New Man
- Cover of November/December 1999 issue with Franklin Graham
- Categories: Christian Men's Magazine
- Frequency: was bi-monthly print; now weekly online
- Publisher: Stephen Strang
- Total circulation: 100 000 - 400 000
- Founded: 1994
- Final issue: 2008
- Company: Strang Communications Company
- Country: USA
- Based in: Lake Mary, Florida
- Language: American English
- Website: newmanmag.com
- ISSN: 1077-3959

= New Man (Christian magazine) =

American Christian men's magazine

New Man was a prominent American Christian lifestyle men's magazine, founded in 1994, and becoming an online publication in 2008. Its stated purpose is "Helping men to develop Christ-centered perspectives that will transform their lives, their families and their worlds.". For the first three years of its existence, it was the official magazine of the Promise Keepers movement.

== Print history ==
Stephen E. Strang, the publisher of Charisma magazine since 1975, was an early supporter of Promise Keepers, promoting it in the magazine. Charisma at the time had a circulation of approximately 100,000. In 1994, he made an agreement with Promise Keepers to publish New Man as the movement's official magazine, and began publishing the glossy bi-monthly 105 days later. By 1995, New Man circulation was reported at approximately 500,000 (though Strang remembers a height of 400,000 and eight issues per year). Members of the editorial advisory board included church leaders Jack W. Hayford and Wellington Boone. In April 1997, when New Man stopped being the official magazine of Promise Keepers, it had a circulation of 330,000.

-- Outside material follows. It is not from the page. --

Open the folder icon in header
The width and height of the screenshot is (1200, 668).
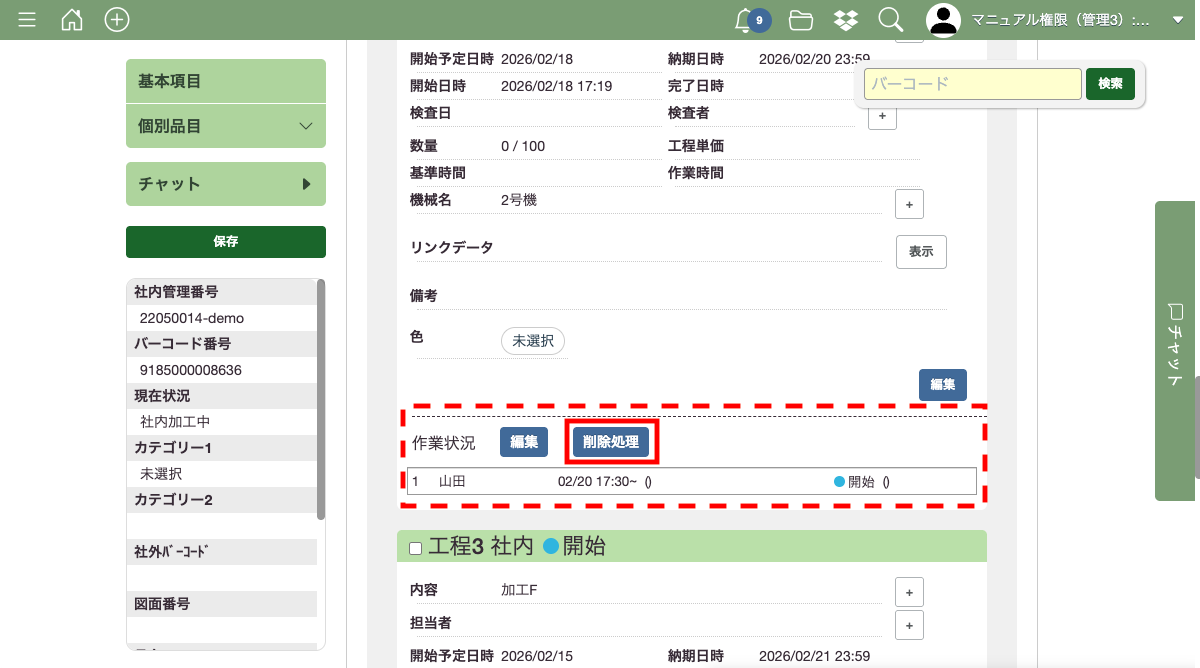(800, 20)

New Man subscribers were mostly educated married men. 65% had a college degree, and their median income was $83,600 (40% higher than the U.S. male average income). Over 90% held a position in their church. Subscribers were distributed throughout the regions of the United States, and in Canada.

== Move online ==
In January 2008, Strang Communications stopped printing New Man, along with its sister publication, SpiritLed Woman, on paper, and made them online-only publications. At the time, New Man was printing 100,000 copies of six issues a year, with about 80,000 paid subscribers. Commenting on the move, Stephen Strang said, "the men’s movement isn’t what it used to be, and the Internet was hardly around when we started New Man. Now it’s the wave of the future." New Man is now published weekly on the Internet as an eMagazine.

July/August 2007 cover of New Man endorsing Mike Huckabee

== Huckabee endorsement ==
The July/August 2007 issue of New Man featured former Arkansas governor Mike Huckabee on its cover, and endorsed his 2008 run for president, as did an accompanying editorial in Strang's Charisma magazine. The New Man editorial called Huckabee "one of our own", and urged 1000 readers to each contribute $1000 to the then cash-strapped campaign. The American Prospect stated this was Huckabee's most prominent Christian right endorsement to this point, and connected it to Huckabee's strong second place showing in the Iowa Straw Poll. The New Man Huckabee endorsement was also credited for contributing to Huckabee's support by The New York Times and Huckabee himself. Film star Chuck Norris cited the New Man endorsement in his decision to endorse and work for Huckabee's campaign.